WHAT IS NEEDED »
Will you transcribe the listing below line for line, changing no character?

── SUPPLIED DATA ──

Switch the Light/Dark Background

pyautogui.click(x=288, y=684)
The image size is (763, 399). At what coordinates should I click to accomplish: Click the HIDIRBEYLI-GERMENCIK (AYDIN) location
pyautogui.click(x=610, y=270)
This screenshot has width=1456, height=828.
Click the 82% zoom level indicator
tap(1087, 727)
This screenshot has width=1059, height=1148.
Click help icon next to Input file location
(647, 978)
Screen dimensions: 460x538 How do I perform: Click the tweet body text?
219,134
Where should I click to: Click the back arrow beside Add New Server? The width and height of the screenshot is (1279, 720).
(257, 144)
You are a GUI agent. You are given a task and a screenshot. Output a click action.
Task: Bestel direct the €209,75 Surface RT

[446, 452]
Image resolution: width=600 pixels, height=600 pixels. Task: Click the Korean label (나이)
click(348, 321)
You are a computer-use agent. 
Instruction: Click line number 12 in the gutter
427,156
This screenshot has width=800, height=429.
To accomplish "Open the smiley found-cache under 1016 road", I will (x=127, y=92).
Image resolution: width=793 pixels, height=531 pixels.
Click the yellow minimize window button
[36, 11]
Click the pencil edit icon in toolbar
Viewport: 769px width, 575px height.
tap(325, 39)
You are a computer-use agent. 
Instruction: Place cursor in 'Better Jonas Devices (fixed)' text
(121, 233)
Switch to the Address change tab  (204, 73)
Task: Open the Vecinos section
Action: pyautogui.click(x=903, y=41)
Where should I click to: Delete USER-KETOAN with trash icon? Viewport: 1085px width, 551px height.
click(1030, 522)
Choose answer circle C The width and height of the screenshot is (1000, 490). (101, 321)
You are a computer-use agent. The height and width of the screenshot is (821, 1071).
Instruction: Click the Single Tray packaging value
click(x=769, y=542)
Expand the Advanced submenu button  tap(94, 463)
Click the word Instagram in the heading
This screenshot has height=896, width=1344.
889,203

───

ANSWER TO THIS EXERCISE »
Switch the Light/Dark Background

pyautogui.click(x=288, y=684)
The image size is (763, 399). At what coordinates should I click to accomplish: Click the HIDIRBEYLI-GERMENCIK (AYDIN) location
pyautogui.click(x=610, y=270)
This screenshot has width=1456, height=828.
Click the 82% zoom level indicator
tap(1087, 727)
This screenshot has width=1059, height=1148.
Click help icon next to Input file location
(647, 978)
Screen dimensions: 460x538 How do I perform: Click the tweet body text?
219,134
Where should I click to: Click the back arrow beside Add New Server? The width and height of the screenshot is (1279, 720).
(257, 144)
You are a GUI agent. You are given a task and a screenshot. Output a click action.
Task: Bestel direct the €209,75 Surface RT

[446, 452]
Image resolution: width=600 pixels, height=600 pixels. Task: Click the Korean label (나이)
click(348, 321)
You are a computer-use agent. 
Instruction: Click line number 12 in the gutter
427,156
This screenshot has width=800, height=429.
To accomplish "Open the smiley found-cache under 1016 road", I will (x=127, y=92).
Image resolution: width=793 pixels, height=531 pixels.
Click the yellow minimize window button
[36, 11]
Click the pencil edit icon in toolbar
Viewport: 769px width, 575px height.
tap(325, 39)
You are a computer-use agent. 
Instruction: Place cursor in 'Better Jonas Devices (fixed)' text
(121, 233)
Switch to the Address change tab  (204, 73)
Task: Open the Vecinos section
Action: pyautogui.click(x=903, y=41)
Where should I click to: Delete USER-KETOAN with trash icon? Viewport: 1085px width, 551px height.
click(1030, 522)
Choose answer circle C The width and height of the screenshot is (1000, 490). (101, 321)
You are a computer-use agent. The height and width of the screenshot is (821, 1071).
Instruction: Click the Single Tray packaging value
click(x=769, y=542)
Expand the Advanced submenu button  tap(94, 463)
Click the word Instagram in the heading
This screenshot has height=896, width=1344.
889,203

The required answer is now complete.